Keep the boat flat upwind and down
Heeling means sliding sideways.  Keel is narrow but deep.  Get it as deep as possible, which means flat.  In heavy air, this should be your biggest focus as a driver, making sure you are depowering, adjusting trim, pinching slightly, all with the goal to flatten the boat as much as possible.  Having your crew call out puffs is super important so you can be proactive to the puff and not reactive, which would be too late.  Over-tacking and flipping the boat over is no good either, more sliding ensues.  One exception, too flat in light air and the boat will stall.

Crew weight
Lighter has seemed better and better to me.  I like the way the boat feels light and responsive with a lighter crew.  In most events, we have light air and that helps upwind and down to be lighter.  In heavy air, you can’t really hike much (per class rules) and the boat can be depowered quite a bit with the controls given.  Downwind, you are able to get up on a plane quicker, especially in that range where you are deciding between displacement or planing mode.

J/70 sailboat- in planing mode sailing downwindDisplacement or Planing?
As a general rule, we’ve found that if you are fighting to plane, then you are better off going for VMG.  Distance lower to the mark is best.  In lighter air it is always about going as low as possible while keeping good speed, not falling off a cliff speed-wise.  If you have speed and can burn it down, drive the boat slowly down.  When you reach the point where you need to heat it up, do so quickly, even if it means more tiller.  As for planing, usually around 15 knots of breeze and 10 knots of boat speed is when you can jump up on the “step” as they say.  If you can plane, definitely go for the plane, it can be 5 knots faster and boats will pass you by if you don’t join them!

Body Weight
Forward is usually better upwind and down in most conditions, especially flat water.  In the heavier air with waves going upwind, move weight slightly back to keep the bow up and not burying in waves.  As we learned at Worlds “seaweed on your headstay is not fast”.  Downwind it is a constant game of shifting weight forward and back.  Downwind in light air is forward and flat.  When planing, you are shifting weight back to keep the bow from plunging into the wave, but in the bigger waves sometimes you need to jump forward to get the bow over the crest of the wave to shoot you down the wave, then back before you crash into the next one!

## SHORT TASK A
Express the part of the records that opens with the line containing "Click Ony's blue" and closes with the line containing "point(44,685)" as a JSON list of strings, one string per line, with blank lines left out.
The text on sailing and the records come from unrelated sources.

## DATA FOR PROCESSING
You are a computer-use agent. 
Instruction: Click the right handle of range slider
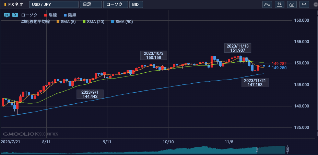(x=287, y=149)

...

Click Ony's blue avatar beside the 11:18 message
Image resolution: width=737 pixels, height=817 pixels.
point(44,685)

...

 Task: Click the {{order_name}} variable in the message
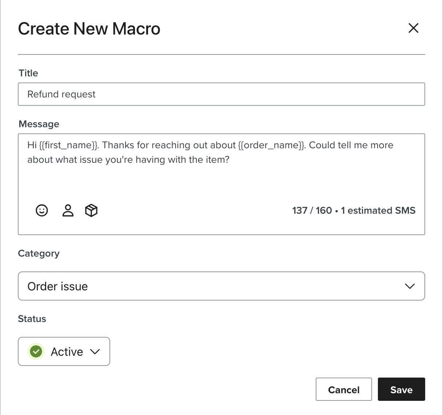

## SHORT TASK B
In the sailing text, retype word for word the part that opens with the words "Keep the boat" and closes with "boat will stall.".

## COMPLETE RESPONSE A
[
  "Click Ony's blue avatar beside the 11:18 message",
  "Image resolution: width=737 pixels, height=817 pixels.",
  "point(44,685)"
]

## COMPLETE RESPONSE B
Keep the boat flat upwind and down
Heeling means sliding sideways.  Keel is narrow but deep.  Get it as deep as possible, which means flat.  In heavy air, this should be your biggest focus as a driver, making sure you are depowering, adjusting trim, pinching slightly, all with the goal to flatten the boat as much as possible.  Having your crew call out puffs is super important so you can be proactive to the puff and not reactive, which would be too late.  Over-tacking and flipping the boat over is no good either, more sliding ensues.  One exception, too flat in light air and the boat will stall.